El problema viene al notar que la mayoría de estas cosas son mal vistas socialmente y tienen que hacerse a escondidas o en clubs casi sectarios, y no me refiero a que quiera que salga en horario estelar de televisión nacional con quien me acuesto, me gusta la privacidad en muchos casos y creo que es un derecho individual que se tiene, lo que no me gusta son los riesgos que conlleva. Que los que quieren jugar un papel de moralistas empedernidos hagan sus cochinadas y nos dejen protegernos a los que nos gusta experimentar. No es comprar un condón, sino poder aceptar lo que se disfruta para que se puedan estudiar los riesgos y tomar las medidas necesarias, así como los edificios se diseñan para soportar los temblores porque está documentado que existen, es difícil diseñar las políticas y los productos de protección sexual si no se conocen las prácticas y los hechos. Es difícil que las pruebas esten al alcance de todos mientras tengan implicaciones sociales severas, es difícil cuidar los detalles higiénicos de una práctica sexual cuando al mismo tiempo se tiene que huir de familia, policias y gente indiscreta que está buscando un motivo para escandalizar y dar sabor a su aburrrida vida. Es difícil asegurar que se respeten las medidas básicas de seguridad e higiena cuando es una actividad “inexistente”. Como se puede regular la explotación sexual cuando la mitad de las manifestaciones no suceden abiertamente, como se puede proteger al individuo si se le está criminalizando incluso antes de haber comenzado.

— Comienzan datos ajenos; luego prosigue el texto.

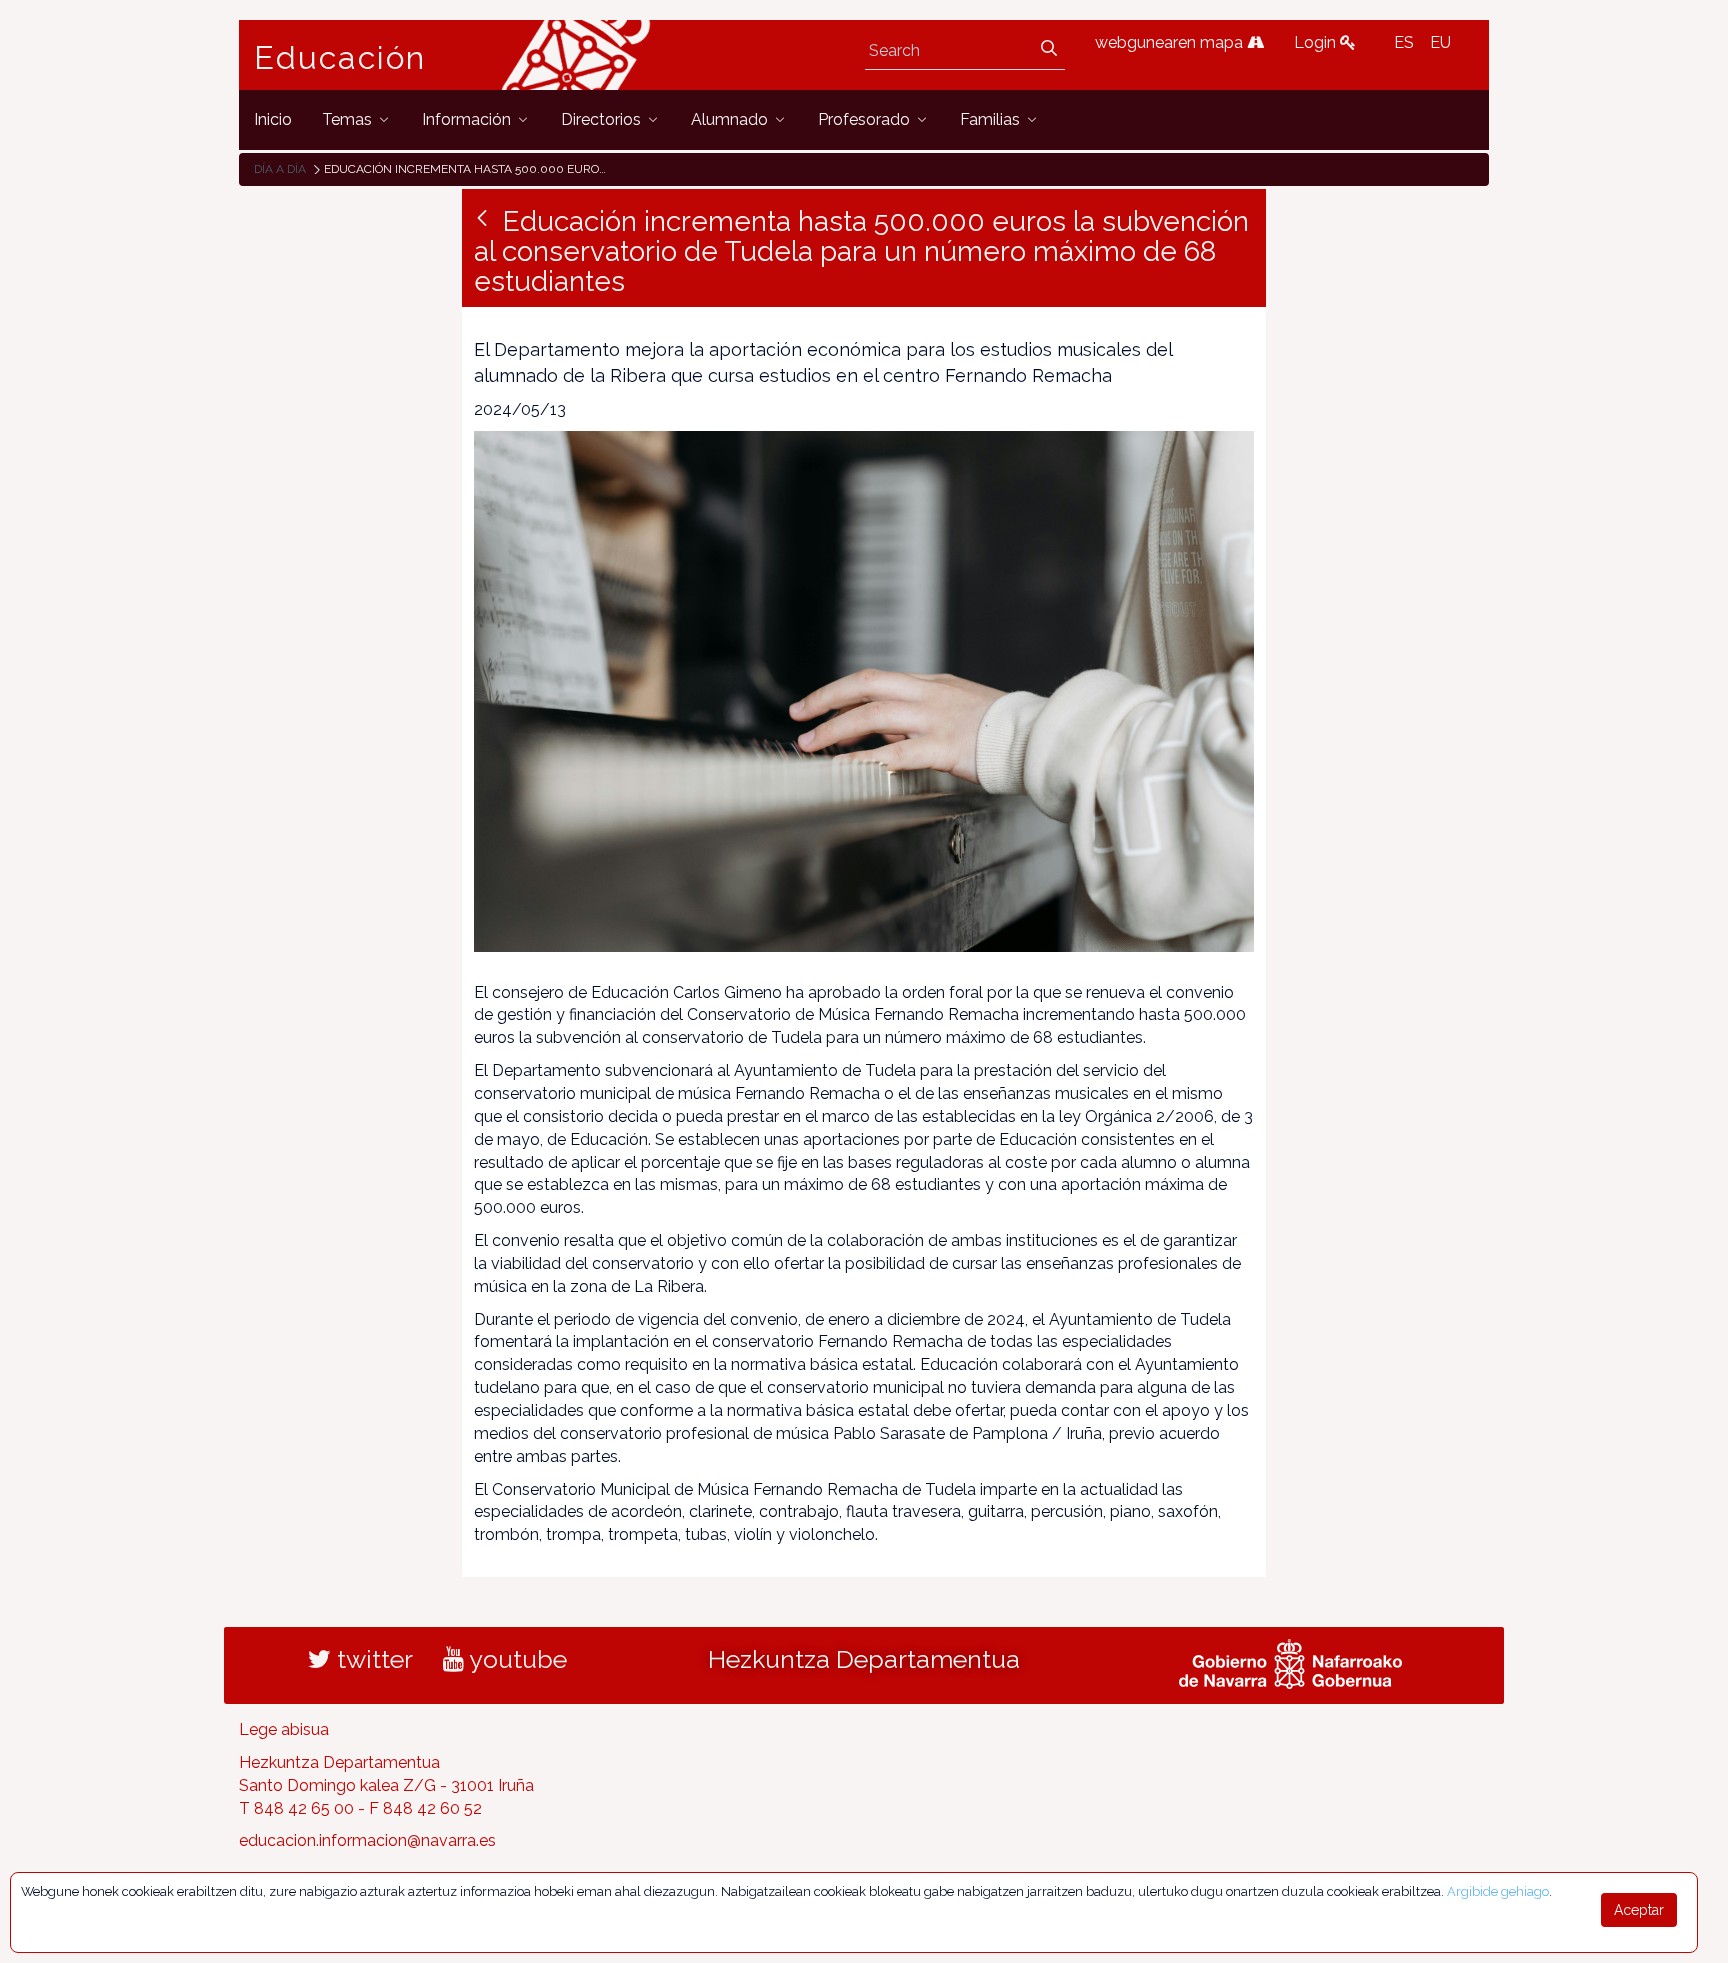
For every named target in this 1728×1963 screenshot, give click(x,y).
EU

El que a uno le guste la fuerza en las relaciones sexuales no implica que tolere las faltas de respeto o la violencia no acordada en pleno juicio, pero si el individuo no tiene derecho a mostrar su individualidad el simple hecho de hacerlo lo pone al borde del abismo de la ilegalidad. Sé que el sexo no es amor, y no lo estoy confundiendo, el hecho es que el ser humano es mucho más sexual que racional por su historia evolutiva y el amor tiene muchas manifestaciones que son vetadas por su naturaleza intrínsecamente sexual. Y la depresión es el resultado de estas limitaciones para aquella minoría que sufre estas inquietudes anormales. El amor no necesariamente es sexual pero mientras esté confundido en la mente de los censores es difícil que se haga una separación a la hora de proteger los derechos humanos, mientras la gente tenga que mantener las apariencias los problemas en las partes que se mantienen al margen, como en el caso del amor la sexualidad, serán mayores y de consecuencias funestas.

En este mundo la intolerancia es la regla y no la excepción y los que tenemos la desgracia de no tener aspiraciones tan normales seguimos siendo víctimas del proceder ajeno. La gente quita el derecho de decidir sobre la vida, y se confunde el egoísmo de otros con el comportamiento aceptable en el individuo.